- Work instructions:
Please repeat exactly the lines from the one containing "The image size is (1280, 700)." to the end of the entries below, both included, and omit all pictures.

- Data supplied:
# # # #

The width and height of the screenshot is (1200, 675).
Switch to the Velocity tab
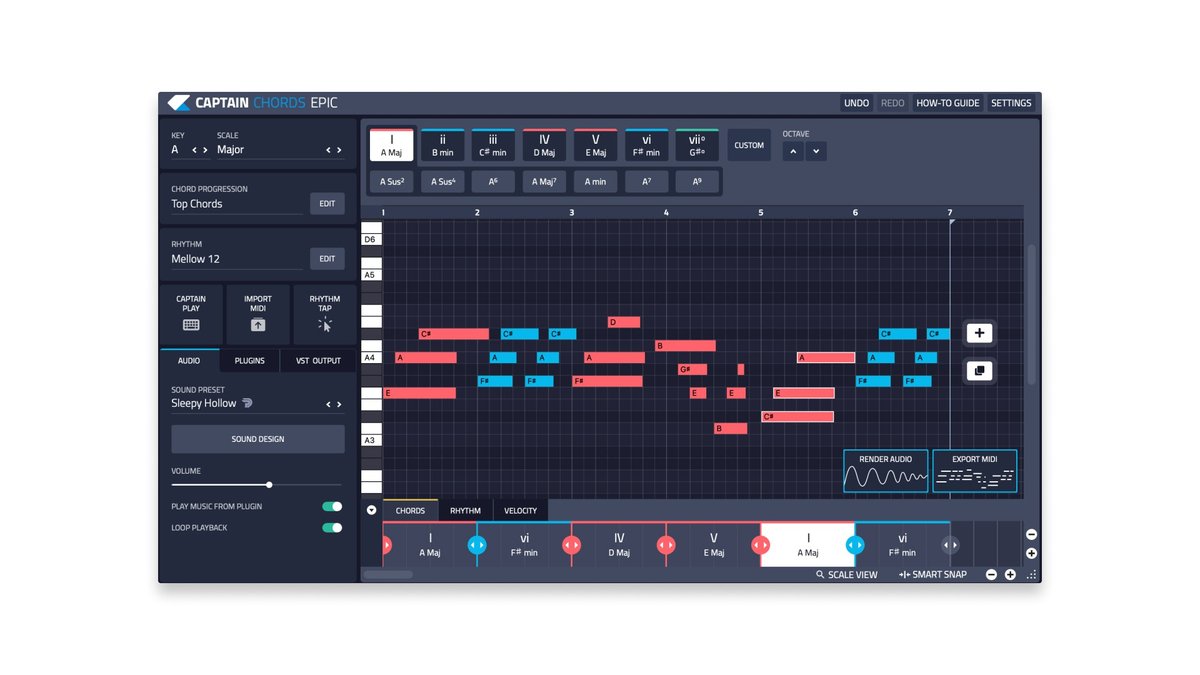(520, 510)
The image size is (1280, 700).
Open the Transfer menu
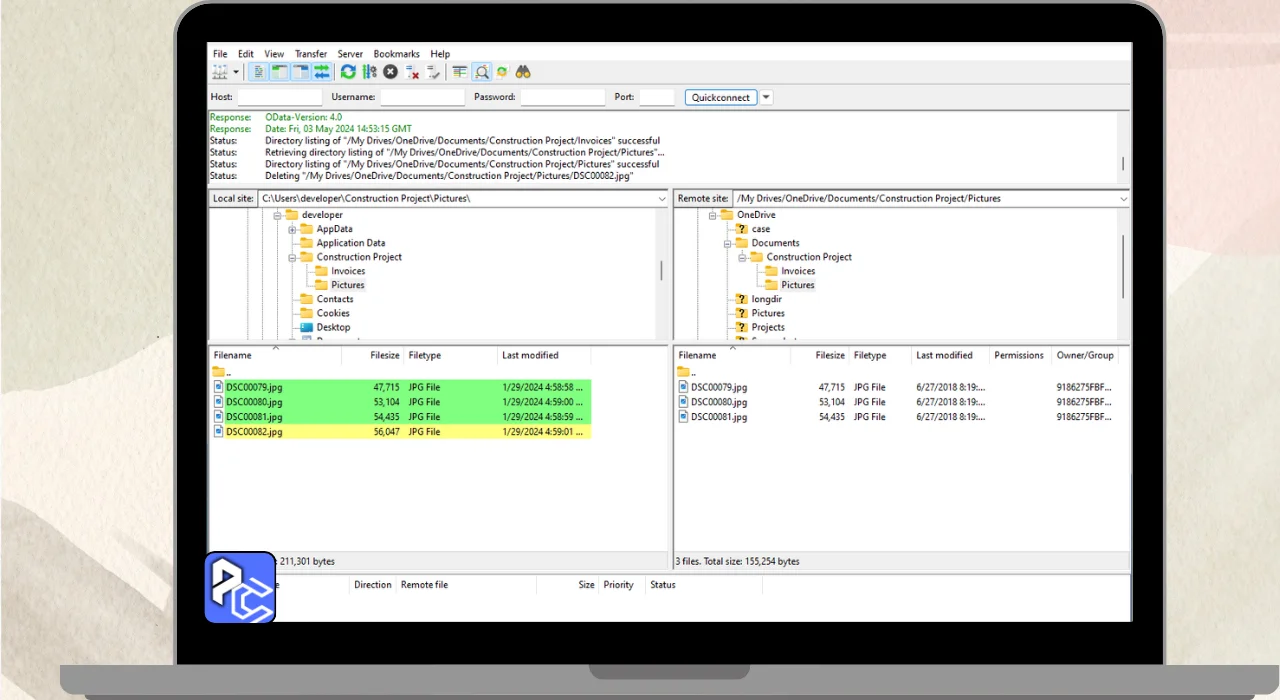point(310,54)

# # # #

- Output:
The image size is (1280, 700).
Open the Transfer menu
point(310,54)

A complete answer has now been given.